Posted: Mon 3rd May 2021

Councillor who converted field without planning permission to face his own committee

North Wales news and information

A councillor who turned one of his fields into a hardstanding car boot site without planning permission could face a further setback in his hope of maintaining its present use.

2019 saw Anglesey Council launch an investigation after Cllr Eric Wyn Jones was alleged to have allowed the work –  including removing topsoil, placing aggregates, widening road access and installing new gates – at a field he owns on the outskirts of Llanfairpwll.

The findings of the investigation saw the council hand out an enforcement notice compelling Cllr Jones, who sits on the planning committee, to convert the land back to its original state – including the removal of all portacabins, portable floodlights and toilets stored there.

But after submitting a retrospective application in June 2020 to maintain the field as a car boot site, next week will see his fellow committee members tasked with making the final decision.

With officers recommending that the conversion should be partially refused, however, the application has also attracted local opposition in the form of seven letters from the public as well as an objection from one of the local members, Cllr Meirion Jones.
According to the report, among the objections are its original alteration without planning permission and a belief that its use as a car boot site would increase traffic along the A5 which flows through the village.

Also noting that “approval of this application would raise questions about transparency that an elected member has an opportunity to use his position through the planning process,” concerns were also raised that it was “not suitable for the site” and sits outside of Llanfairpwll’s development boundary.

Elected in 2017 as an independent member for the Bro Rhosyr ward, Cllr Jones listed ownership of Cae Prytherch on his register of interests and was also named as the applicant.

In his planning statement the member of the Anibynnwyr Môn opposition group noted, “The land is dually used for agricultural storage purposes and under permitted development rights as a car boot site (up to 14 days of the year).

“In order to make the site fit for purposes as a car boot site, it is considered necessary for the land to be covered in hard surfacing. Unless this was the case, the site cannot be run successfully as a car boot site.
“The site is considered to be much more sustainable and accessible in comparison to other car boot sites on Anglesey, which are predominantly reliant upon private transport to provide access.

“The site has been used for car boots in the past and from a highways point of view, even prior to these works, it is proven to be a safe and accessible site, with no highway safety concerns being raised.”

The recommendation of Anglesey Council planning officers, which committee members will take into account when meeting next week, is to approve the alterations already made to the vehicle access, which are considered “reasonable and comply with local and national planning policies.”

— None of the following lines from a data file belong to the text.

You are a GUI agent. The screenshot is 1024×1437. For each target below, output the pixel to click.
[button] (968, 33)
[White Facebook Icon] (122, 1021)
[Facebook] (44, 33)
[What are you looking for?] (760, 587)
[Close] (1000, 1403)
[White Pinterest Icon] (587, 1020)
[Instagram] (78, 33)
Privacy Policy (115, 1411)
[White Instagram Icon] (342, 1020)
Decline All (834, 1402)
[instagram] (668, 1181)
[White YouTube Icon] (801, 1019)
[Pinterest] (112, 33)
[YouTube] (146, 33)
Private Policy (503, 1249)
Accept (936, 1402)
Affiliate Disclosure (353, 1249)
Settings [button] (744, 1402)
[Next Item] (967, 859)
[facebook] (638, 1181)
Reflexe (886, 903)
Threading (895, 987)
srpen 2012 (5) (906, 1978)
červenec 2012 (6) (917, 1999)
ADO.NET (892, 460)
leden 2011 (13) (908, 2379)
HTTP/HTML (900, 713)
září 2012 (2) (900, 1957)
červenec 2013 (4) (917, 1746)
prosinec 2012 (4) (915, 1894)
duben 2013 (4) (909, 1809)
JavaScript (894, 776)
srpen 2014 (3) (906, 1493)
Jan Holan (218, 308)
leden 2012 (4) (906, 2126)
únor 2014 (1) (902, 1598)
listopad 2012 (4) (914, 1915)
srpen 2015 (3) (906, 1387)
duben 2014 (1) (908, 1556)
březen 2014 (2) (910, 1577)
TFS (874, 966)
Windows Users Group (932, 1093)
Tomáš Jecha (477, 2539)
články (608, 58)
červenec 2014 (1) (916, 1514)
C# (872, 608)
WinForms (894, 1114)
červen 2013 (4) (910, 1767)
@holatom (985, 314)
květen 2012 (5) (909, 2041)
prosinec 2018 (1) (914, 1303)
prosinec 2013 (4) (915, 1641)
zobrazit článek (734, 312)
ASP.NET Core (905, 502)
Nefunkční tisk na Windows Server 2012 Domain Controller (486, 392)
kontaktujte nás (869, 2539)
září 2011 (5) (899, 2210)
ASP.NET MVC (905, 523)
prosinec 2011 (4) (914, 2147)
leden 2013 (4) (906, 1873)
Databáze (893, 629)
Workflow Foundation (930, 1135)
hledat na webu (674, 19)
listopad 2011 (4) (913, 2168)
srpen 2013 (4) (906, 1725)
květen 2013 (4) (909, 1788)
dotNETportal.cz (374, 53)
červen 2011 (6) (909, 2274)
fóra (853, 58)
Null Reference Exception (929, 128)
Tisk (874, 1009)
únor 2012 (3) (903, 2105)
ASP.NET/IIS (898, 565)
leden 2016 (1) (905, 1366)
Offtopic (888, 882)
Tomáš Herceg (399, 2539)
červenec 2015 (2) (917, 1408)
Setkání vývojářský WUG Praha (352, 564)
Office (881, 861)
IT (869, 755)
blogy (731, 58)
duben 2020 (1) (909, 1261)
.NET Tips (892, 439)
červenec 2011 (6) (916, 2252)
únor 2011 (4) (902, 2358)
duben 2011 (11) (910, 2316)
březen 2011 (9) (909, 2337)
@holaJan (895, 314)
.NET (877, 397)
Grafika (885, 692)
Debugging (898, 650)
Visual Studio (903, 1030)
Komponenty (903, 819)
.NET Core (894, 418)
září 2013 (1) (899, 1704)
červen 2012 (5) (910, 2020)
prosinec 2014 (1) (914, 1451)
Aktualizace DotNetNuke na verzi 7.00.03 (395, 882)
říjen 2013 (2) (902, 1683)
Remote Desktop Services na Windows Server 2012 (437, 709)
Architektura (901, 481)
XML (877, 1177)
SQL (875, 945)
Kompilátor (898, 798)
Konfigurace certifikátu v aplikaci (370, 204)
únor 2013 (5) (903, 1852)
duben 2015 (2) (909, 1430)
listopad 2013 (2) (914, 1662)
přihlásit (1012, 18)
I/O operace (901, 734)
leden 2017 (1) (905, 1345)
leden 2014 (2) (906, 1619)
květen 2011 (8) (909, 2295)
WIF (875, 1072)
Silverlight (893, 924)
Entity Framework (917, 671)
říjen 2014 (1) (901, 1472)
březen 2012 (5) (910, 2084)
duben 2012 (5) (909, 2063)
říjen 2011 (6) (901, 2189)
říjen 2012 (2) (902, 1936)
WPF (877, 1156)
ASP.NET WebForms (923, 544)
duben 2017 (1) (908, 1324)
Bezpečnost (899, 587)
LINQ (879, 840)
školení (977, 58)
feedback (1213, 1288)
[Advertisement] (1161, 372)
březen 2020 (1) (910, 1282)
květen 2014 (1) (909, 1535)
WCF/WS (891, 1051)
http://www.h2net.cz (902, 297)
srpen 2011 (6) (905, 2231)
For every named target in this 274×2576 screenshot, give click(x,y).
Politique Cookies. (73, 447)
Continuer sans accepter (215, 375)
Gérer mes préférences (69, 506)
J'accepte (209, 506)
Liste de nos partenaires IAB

However, it is also recommended to refuse permission for the engineering works already undertaken to create a hard surface instead of the previous agricultural land.

“The retention of the hard surface for is considered unsustainable, does not enhance the character or appearance of the site, does not integrate into its surroundings and is an excessive overdevelopment of the site,” say officers.

A decision is expected when Anglesey Council’s Planning Committee holds its next virtual meeting on Wednesday, May 5.